А в начале октября пришла телеграмма от Росины Моисеевны о его кончине. Никогда не забуду острое чувство сиротства в те часы…
Он был поэтом — в том чистом и ныне почти забытом значении, которое нераздельно слито с человеческой сутью, без примеси какой-либо позы, внешнего блеска… Без нелепой тяги — выделиться.
Цельность души и слова, мудрая неспешность самобытности, доброта и глубокая внутренняя культура — таковы отличительные черты Глазкова, и все это отразилось в его стихах, которым суждено жить в нашей литературе.
Он хорошо чувствовал и сознавал назначение своей судьбы, неотделимое от высоких человеческих задач: «Поэты — это не профессия, а нация грядущих лет!» Николай Глазков следовал этому назначению, оставаясь всю жизнь верным голосу сердца.

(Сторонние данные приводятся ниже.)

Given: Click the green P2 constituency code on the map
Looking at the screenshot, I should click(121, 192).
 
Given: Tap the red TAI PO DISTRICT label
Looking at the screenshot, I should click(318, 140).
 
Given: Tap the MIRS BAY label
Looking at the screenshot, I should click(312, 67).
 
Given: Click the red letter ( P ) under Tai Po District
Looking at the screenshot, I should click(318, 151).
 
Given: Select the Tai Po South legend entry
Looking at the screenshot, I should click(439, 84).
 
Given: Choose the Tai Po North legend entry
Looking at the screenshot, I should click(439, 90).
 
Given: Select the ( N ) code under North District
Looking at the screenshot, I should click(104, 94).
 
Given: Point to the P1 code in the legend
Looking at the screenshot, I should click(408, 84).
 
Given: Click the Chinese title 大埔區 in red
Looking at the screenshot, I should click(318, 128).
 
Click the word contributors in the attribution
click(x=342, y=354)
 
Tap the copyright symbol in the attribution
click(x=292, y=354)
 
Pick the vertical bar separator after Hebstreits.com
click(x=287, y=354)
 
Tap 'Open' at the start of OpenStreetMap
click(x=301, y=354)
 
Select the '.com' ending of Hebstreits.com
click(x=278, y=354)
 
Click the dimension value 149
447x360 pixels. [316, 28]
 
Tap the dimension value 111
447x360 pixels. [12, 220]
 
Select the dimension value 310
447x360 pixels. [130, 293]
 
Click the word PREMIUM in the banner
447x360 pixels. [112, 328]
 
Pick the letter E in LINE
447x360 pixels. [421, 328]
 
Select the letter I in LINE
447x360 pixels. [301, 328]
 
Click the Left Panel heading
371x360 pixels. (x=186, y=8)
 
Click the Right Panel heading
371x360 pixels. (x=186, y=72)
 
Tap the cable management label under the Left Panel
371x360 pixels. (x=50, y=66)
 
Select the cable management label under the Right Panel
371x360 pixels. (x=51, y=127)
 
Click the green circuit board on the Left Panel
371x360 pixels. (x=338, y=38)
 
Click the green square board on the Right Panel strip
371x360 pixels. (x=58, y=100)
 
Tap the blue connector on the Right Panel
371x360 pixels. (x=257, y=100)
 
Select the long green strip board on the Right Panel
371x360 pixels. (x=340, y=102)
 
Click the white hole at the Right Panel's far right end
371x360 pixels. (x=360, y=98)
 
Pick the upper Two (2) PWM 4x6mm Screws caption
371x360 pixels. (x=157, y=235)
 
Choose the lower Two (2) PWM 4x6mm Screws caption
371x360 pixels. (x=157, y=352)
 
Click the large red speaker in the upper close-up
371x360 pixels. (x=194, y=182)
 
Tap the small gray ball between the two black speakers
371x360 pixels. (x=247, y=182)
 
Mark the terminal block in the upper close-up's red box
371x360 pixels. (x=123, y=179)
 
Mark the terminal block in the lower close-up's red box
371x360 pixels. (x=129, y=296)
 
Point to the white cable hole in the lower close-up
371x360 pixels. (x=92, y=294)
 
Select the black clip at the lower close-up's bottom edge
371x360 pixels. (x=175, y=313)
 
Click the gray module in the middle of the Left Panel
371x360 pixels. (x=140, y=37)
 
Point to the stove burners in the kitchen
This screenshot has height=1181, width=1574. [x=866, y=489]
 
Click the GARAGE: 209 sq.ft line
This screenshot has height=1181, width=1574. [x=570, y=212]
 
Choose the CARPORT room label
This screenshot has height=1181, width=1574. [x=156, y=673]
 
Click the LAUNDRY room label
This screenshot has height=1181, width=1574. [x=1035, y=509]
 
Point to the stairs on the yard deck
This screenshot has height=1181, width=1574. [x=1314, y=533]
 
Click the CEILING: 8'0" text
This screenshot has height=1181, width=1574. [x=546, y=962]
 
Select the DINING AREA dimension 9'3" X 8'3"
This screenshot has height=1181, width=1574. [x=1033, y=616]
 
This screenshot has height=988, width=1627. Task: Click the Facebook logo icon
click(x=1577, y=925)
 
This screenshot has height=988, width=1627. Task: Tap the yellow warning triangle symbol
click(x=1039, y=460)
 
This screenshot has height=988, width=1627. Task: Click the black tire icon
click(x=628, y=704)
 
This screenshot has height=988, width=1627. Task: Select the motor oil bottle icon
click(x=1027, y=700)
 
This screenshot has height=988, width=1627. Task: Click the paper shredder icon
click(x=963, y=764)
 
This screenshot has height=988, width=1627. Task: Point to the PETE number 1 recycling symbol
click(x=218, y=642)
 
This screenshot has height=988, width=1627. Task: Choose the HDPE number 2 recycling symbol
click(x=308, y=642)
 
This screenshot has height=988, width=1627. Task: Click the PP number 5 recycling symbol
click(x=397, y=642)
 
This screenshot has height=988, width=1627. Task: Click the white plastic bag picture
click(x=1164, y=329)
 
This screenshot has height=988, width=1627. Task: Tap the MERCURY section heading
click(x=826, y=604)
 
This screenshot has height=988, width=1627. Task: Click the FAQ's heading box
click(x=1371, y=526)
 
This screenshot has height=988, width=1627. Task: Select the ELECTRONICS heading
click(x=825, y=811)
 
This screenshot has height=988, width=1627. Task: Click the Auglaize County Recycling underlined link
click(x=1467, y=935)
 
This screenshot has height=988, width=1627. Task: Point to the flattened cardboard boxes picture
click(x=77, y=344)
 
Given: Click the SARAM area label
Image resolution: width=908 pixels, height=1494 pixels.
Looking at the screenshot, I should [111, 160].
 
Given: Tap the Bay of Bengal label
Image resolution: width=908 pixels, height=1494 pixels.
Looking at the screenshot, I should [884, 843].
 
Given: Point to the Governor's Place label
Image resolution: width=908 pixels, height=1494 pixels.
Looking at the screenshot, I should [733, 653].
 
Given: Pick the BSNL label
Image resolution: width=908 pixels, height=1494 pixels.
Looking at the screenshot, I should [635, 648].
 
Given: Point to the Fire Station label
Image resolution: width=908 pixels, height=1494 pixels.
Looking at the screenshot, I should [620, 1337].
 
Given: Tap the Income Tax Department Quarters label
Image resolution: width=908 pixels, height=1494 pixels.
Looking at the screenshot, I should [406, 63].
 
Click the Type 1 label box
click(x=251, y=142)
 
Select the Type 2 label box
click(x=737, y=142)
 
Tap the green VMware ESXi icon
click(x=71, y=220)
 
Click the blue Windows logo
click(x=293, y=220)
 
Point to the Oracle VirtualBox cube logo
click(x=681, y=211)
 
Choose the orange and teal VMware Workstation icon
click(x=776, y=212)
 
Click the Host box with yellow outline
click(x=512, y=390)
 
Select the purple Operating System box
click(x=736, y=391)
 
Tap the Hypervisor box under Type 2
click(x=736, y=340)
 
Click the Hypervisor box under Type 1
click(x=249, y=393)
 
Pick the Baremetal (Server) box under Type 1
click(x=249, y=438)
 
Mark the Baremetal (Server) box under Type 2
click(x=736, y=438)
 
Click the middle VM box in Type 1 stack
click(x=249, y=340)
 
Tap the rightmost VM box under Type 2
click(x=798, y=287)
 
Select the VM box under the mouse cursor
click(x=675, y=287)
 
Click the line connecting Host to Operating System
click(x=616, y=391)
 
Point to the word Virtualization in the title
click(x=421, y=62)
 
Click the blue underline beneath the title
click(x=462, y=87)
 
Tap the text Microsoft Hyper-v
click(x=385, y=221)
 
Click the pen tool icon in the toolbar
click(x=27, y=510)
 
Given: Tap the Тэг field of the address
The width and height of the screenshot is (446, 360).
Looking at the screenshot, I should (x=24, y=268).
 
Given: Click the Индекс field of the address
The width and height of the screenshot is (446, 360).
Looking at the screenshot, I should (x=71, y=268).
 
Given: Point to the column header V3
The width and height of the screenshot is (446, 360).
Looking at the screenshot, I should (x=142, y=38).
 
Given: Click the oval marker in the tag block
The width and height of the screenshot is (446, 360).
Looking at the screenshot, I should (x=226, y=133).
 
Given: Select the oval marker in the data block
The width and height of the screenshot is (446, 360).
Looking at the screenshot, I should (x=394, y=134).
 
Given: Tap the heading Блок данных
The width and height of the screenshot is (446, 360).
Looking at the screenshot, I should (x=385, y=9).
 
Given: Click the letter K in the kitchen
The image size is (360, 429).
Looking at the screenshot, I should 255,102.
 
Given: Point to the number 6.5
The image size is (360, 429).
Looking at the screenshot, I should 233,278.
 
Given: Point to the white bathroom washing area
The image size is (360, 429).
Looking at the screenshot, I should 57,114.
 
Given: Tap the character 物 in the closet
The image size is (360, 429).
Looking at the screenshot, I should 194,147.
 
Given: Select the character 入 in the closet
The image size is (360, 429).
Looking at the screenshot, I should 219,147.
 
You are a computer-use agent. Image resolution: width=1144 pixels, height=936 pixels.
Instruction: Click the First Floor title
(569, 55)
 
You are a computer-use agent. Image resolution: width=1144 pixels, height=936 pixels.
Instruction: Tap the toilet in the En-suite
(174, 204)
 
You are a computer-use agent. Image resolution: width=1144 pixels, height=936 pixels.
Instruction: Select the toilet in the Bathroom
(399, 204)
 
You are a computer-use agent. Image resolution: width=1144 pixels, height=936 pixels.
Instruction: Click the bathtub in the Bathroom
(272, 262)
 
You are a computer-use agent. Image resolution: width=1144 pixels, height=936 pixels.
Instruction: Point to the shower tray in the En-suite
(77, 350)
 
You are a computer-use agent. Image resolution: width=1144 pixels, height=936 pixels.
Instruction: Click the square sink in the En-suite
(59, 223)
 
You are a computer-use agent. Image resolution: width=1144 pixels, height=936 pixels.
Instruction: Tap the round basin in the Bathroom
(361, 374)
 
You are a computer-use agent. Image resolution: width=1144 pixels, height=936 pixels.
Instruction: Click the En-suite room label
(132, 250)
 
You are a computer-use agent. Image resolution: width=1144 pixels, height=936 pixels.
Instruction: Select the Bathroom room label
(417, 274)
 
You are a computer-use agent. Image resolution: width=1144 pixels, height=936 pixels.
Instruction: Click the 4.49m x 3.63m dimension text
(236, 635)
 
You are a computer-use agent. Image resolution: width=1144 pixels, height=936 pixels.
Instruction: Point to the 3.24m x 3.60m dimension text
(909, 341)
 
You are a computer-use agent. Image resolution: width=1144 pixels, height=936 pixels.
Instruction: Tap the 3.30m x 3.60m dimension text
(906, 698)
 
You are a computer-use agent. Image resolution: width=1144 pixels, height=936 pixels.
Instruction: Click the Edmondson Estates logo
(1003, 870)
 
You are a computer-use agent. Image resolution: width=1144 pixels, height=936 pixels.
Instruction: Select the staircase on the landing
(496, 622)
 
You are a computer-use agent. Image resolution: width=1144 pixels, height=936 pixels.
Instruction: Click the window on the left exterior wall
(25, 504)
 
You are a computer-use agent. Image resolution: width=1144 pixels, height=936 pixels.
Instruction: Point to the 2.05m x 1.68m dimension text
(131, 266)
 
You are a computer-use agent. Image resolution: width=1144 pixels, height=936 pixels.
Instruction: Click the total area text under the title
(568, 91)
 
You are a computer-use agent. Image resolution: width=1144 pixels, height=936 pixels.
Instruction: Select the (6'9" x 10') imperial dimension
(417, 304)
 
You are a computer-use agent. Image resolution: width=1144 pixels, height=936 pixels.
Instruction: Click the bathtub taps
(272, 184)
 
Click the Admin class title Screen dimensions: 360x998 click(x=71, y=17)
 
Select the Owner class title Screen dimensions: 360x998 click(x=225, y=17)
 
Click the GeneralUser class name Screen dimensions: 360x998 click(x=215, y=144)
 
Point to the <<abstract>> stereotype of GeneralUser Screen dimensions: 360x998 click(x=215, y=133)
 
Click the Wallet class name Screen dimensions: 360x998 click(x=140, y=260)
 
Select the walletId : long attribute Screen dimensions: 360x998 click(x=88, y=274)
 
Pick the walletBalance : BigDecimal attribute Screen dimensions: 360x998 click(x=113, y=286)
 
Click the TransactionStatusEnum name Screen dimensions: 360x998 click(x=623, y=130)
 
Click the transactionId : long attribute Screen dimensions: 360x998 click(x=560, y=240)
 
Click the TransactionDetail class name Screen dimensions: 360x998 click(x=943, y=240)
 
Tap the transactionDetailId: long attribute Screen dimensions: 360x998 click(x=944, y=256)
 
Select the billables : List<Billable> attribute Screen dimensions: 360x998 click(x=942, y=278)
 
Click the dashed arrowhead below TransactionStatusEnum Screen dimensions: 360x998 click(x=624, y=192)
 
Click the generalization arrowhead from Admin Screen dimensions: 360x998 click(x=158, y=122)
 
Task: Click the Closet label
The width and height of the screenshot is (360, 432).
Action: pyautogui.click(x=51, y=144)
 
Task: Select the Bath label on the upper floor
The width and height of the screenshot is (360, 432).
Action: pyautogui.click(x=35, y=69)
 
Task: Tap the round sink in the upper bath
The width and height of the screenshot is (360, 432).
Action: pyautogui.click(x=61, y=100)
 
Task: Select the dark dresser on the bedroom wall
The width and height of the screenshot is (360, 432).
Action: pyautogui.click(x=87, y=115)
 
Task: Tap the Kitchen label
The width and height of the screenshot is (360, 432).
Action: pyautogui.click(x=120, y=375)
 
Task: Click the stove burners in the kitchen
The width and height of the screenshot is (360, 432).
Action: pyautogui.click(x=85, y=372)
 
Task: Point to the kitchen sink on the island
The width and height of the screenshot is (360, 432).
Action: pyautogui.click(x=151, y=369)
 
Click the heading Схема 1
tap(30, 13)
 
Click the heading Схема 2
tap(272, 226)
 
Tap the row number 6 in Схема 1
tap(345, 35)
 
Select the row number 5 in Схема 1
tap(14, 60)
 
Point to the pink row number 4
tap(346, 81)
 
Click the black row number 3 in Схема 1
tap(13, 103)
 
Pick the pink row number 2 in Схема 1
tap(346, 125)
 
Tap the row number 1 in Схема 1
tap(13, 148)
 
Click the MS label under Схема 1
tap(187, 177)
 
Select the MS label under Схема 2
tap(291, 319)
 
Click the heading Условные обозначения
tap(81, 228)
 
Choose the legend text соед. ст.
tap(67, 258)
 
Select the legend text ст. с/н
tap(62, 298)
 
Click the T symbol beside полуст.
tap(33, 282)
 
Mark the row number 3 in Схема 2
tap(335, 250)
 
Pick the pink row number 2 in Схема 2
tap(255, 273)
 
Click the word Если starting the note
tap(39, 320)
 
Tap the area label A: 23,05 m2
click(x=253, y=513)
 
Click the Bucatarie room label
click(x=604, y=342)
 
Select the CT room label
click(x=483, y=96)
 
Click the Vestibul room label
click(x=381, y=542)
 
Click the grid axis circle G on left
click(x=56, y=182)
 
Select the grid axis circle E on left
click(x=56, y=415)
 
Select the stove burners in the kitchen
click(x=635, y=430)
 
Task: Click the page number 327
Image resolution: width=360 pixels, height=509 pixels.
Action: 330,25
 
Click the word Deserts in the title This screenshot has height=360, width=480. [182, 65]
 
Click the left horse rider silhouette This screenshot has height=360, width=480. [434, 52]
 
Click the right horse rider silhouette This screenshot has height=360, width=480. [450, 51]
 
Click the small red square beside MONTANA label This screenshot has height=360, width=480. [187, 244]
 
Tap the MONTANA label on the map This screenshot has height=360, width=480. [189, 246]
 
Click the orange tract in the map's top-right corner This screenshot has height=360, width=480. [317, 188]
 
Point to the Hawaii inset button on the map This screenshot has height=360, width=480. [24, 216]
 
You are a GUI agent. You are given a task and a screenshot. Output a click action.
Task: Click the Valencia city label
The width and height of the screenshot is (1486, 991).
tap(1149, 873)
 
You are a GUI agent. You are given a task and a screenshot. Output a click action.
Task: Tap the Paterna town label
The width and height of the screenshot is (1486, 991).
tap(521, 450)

Время направило энергию его таланта по жестколомающемуся руслу трудной и переменчивой эпохи. Но он остался самим собой, как это ни было трудно.
Николай Дмитриев
«Незразлучны Глазков и апрель…»
Незразлучны Глазков и апрель
В той поездке смешной и хорошей,
И весенний Владимир оплечь
При усмешке своей скоморошьей.
Были родственны город и он,
И на Тракторном, в самом начале,
Я боялся за прочность колонн —
Так глазковские шутки встречали.
А когда не припомнил он строк,
В бороде, меж ладоней зажатой,
Как Хоттабыч, нашел волосок,
Дерг! — и вновь чудеса продолжались.
И, мужицкой ухваткой хорош,
Был он — видел я — чем-то и в чем-то
Не на Воланда ликом похож,
Но на мудрого русского черта.
Был в нем тихий застенчивый свет,
Та печать непритворного детства,
От которой и в семьдесят лет
В седину и в морщины не деться.
Было то, что спасает в беде.
Та святой бескорыстности метка,
Что в писательской пестрой среде,
Как ни странно, встречается редко.
Он не с теми, кто, бледен с лица,
Жил, венец ожидаючи сверху, —
Полюбил он колпак мудреца
С бубенцами веселого смеха.
А зануды, жлобы и дельцы,
Что поэтом его не считали, —
Те таскают свои бубенцы,
Но признаются в этом едва ли.
Снова светится в Клязьме вода,
Снова вечное время струится.
Как на клязьминской круче, тогда,
Мне к живому бы вам обратиться!
Вы любили Сибирь и кино,
И застолья вам были по нраву —
Крепко дружат стихи и вино —
Две похожих российских отравы.
Вы на славу потешили Русь,
Так немало сморозить смогли вы,
Что, припомнив, опять улыбнусь
На неправдашней вашей могиле.
Николай Старшинов
Сужу о друге по вершинам
Литературная судьба Николая Глазкова сложилась непросто.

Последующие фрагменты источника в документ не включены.